For example, FIG. 11A shows a result when the likelihood is calculated frame by frame (from the start frame to the end frame) for the speech training data #1, such as “a ra yu ru (all). . . ”, for individual syllable HMM's in all the syllable HMM's belonging to the syllable HMM set 31 having the state number 3. Referring to FIGS. 11 A-B, “score” stands for the likelihood for each syllable.

Likewise, FIG. 11B shows a result when the likelihood is calculated frame by frame (from the start frame to the end frame) for the speech training data #2, such as “yo zo ra o (night sky). . . ”, for individual syllable HMM's in all the syllable HMM's belonging to the syllable HMM set 31 having the state number 3.

The likelihoods are calculated as above for syllable HMM's having all the state numbers (herein, the state number 3 through the state number 9), using the speech training data #1, #2, and so on that have been prepared.

FIG. 12 shows a result of likelihood calculation obtained by calculating likelihoods for the syllable HMM sets 31 through 37 having the state number 3 through the state number 9, respectively, using respective syllable HMM's and the speech training data #1, #2, and so on that have been prepared.

Then, as shown in FIG. 13, a total number of frames and a total likelihood for each of the state numbers from the state number 3 to the state number 9 are found for 124 syllables /a/, /i/, and so on, using the likelihood calculation results as are shown in FIG. 12 and the data indicating the start frame numbers and the end frame numbers as are shown in FIG. 10.

In this case, a total number of frames in a data interval matched to a given syllable is equal in each state (the state number 3 through the state number 9), because the start frames and the end frames matched to respective syllables are fixed for respective training speech data, regardless of the state number of the syllable HMM's.
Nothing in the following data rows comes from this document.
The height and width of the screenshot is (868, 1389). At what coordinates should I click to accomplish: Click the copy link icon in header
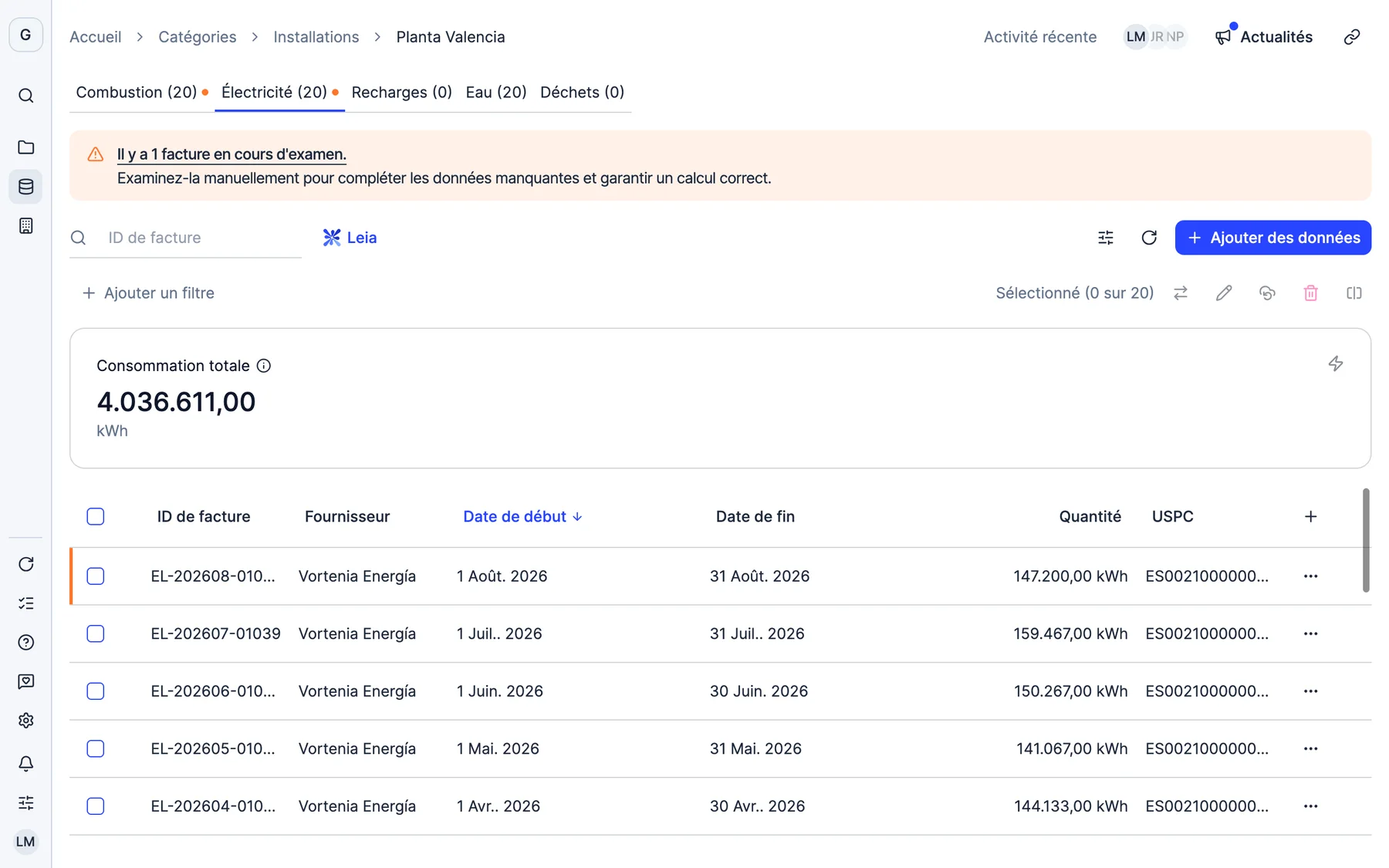click(1352, 37)
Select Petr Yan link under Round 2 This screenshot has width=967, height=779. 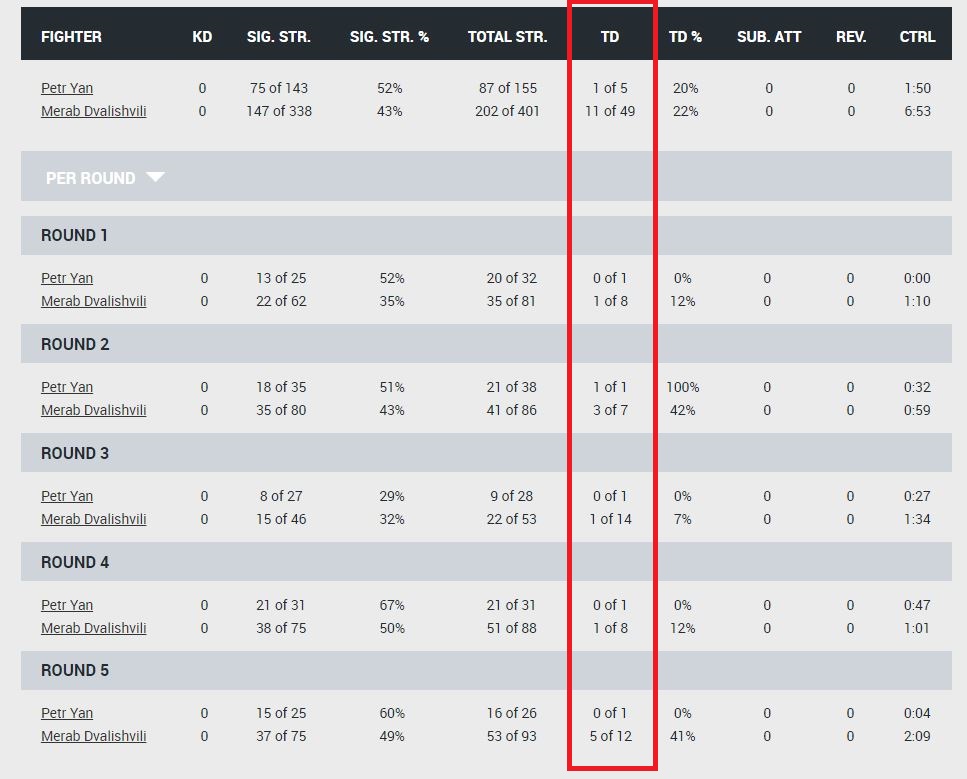67,387

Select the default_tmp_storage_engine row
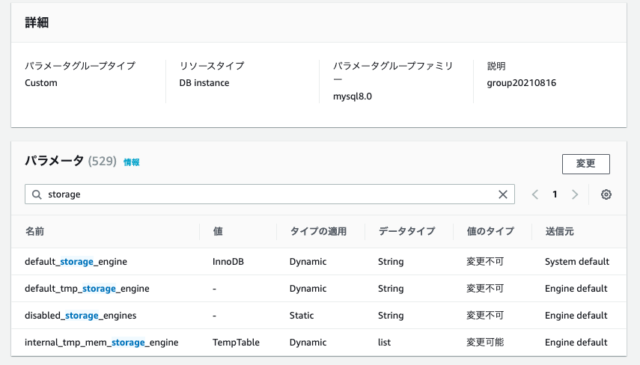pos(319,288)
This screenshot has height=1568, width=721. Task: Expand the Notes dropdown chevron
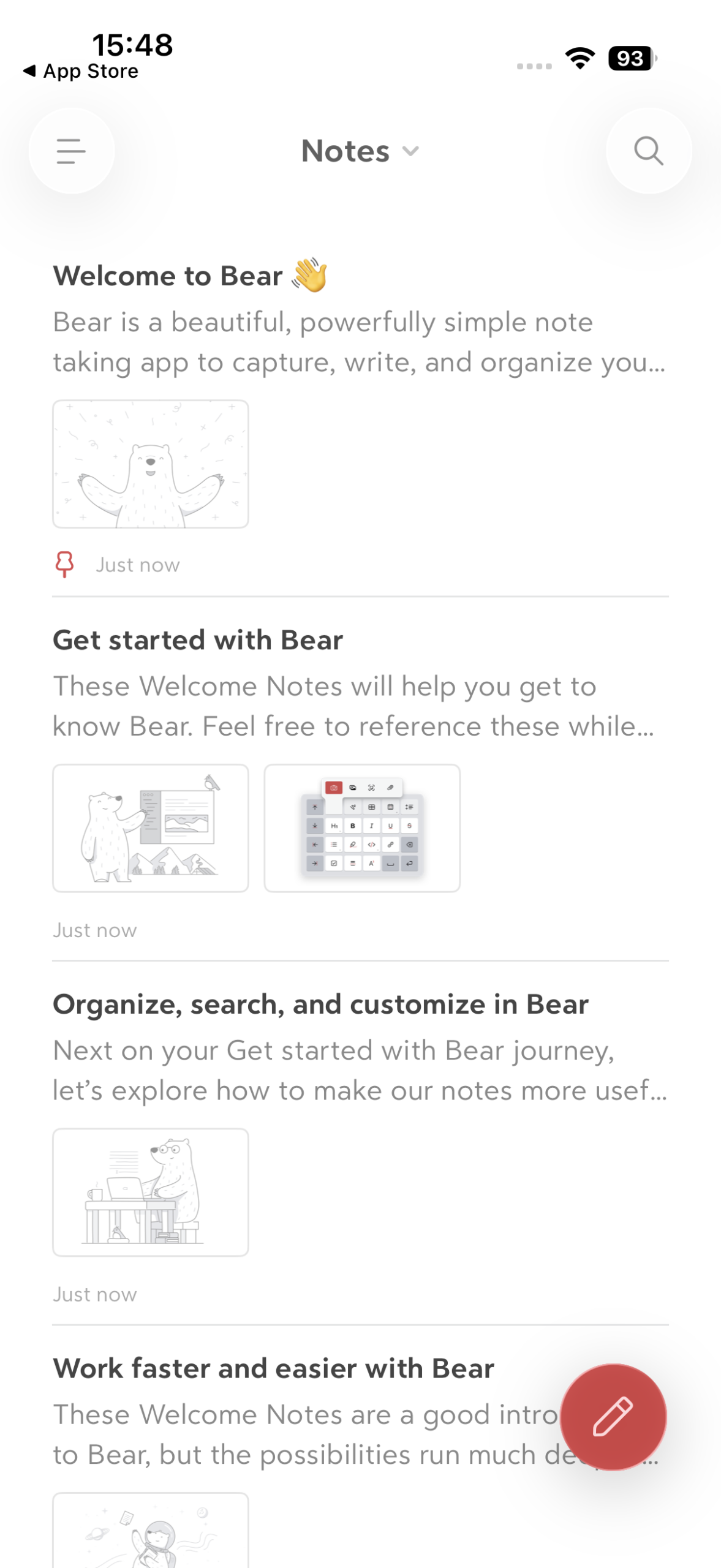[410, 151]
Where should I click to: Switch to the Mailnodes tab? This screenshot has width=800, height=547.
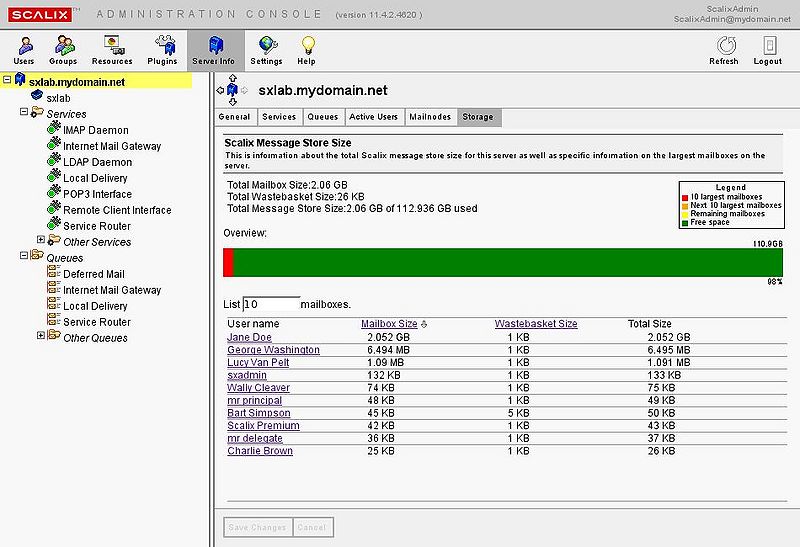[430, 117]
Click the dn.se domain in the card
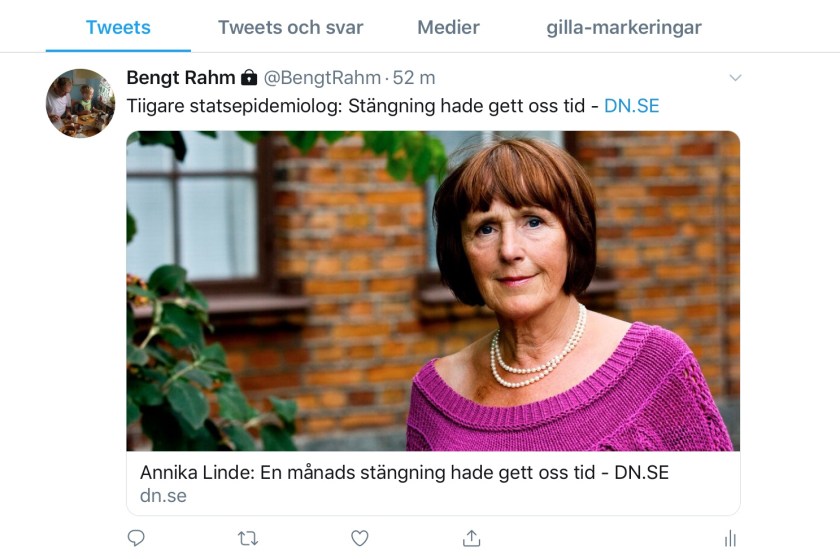Viewport: 840px width, 559px height. coord(163,495)
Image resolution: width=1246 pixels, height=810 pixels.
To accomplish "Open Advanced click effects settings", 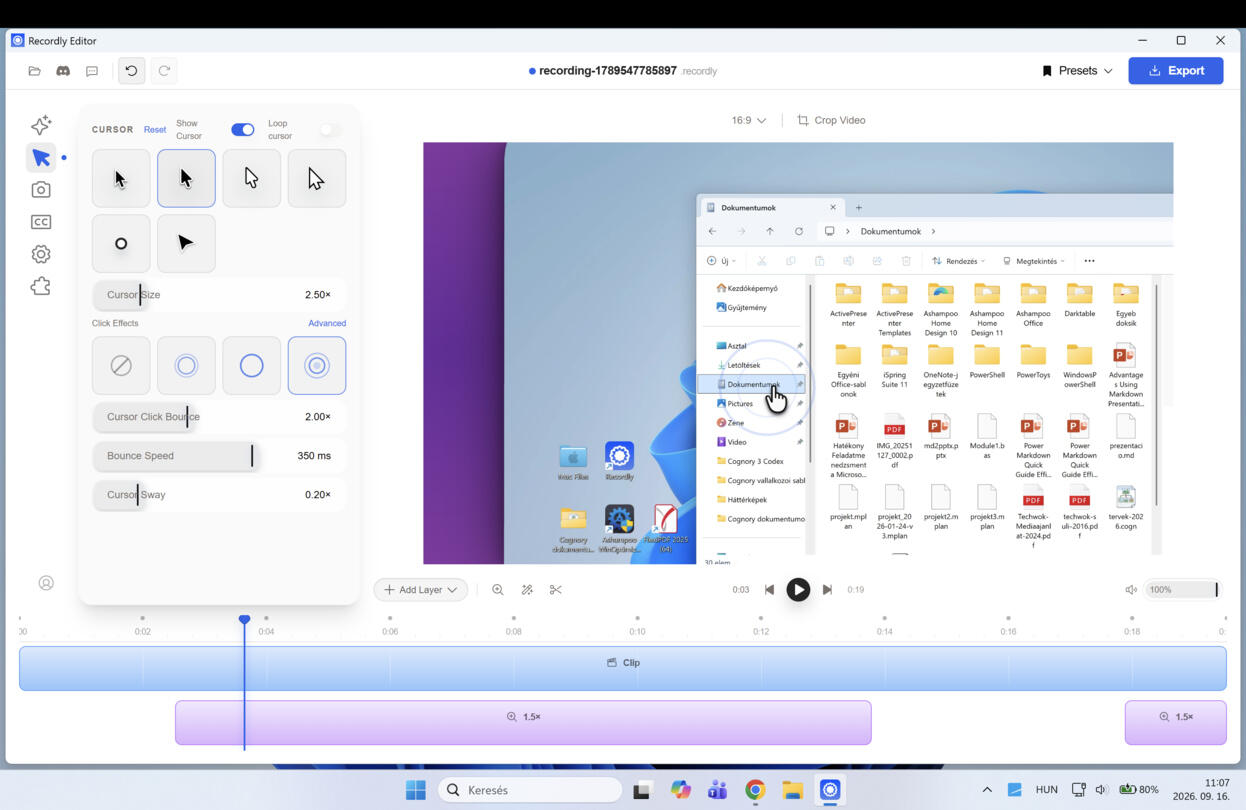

For example, referring to FIG. 13, a total number of frames of a syllable /a/ in this case is “115467” in each of the state number 3 through the state number 9, and a total number of frames of a syllable /i/ in this case is “378461” in each of the state number 3 through the state number 9.

Also, referring to FIG. 13, a total likelihood of a syllable /a/ is a maximum in the case of the state number 8, and a total likelihood of a syllable /i/ is a maximum in the case of the state number 5 in FIG. 13. FIG. 13 shows only a syllable /a/ and a syllable /i/; however, a total number of frames and a total likelihood are found in each state for all the syllables.

When a total number of frames and a total likelihood are found in each state for all the syllables as has been described, the description length is computed using the results of FIG. 13 and Equation (2) above. In other words, in Equation (2) above to find the description length li(χN), the first term on the right side is equivalent to a total likelihood, and N in the second term on the right side is equivalent to a total number of frames. Hence, a total likelihood in FIG. 13 is substituted in the first term on the right side, and a total number of frames in FIG. 13 is substituted for N in the second term on the right side. For example, when the foregoing is considered using a syllable /a/, as can be understood from FIG. 13, a total number of frames is “115467” and a total likelihood is “−713356.23” in the case of the state number 3, and these values are substituted in the right side of Equation (2) above.

Herein, a value of β is a dimension number of a model, and in this example experiment, 16 is given as the distribution number, 25 is given as the dimension number of the feature vector (cepstrum is 12 dimensions, delta cepstrum is 12 dimensions, and delta power is 1 dimension). Hence, β=1200 in the case of the state number 3, p=1600 in the case of the state number 4, and β=2000 in the case of the state number 5. Herein, 1.0 is given as the weighting coefficient α.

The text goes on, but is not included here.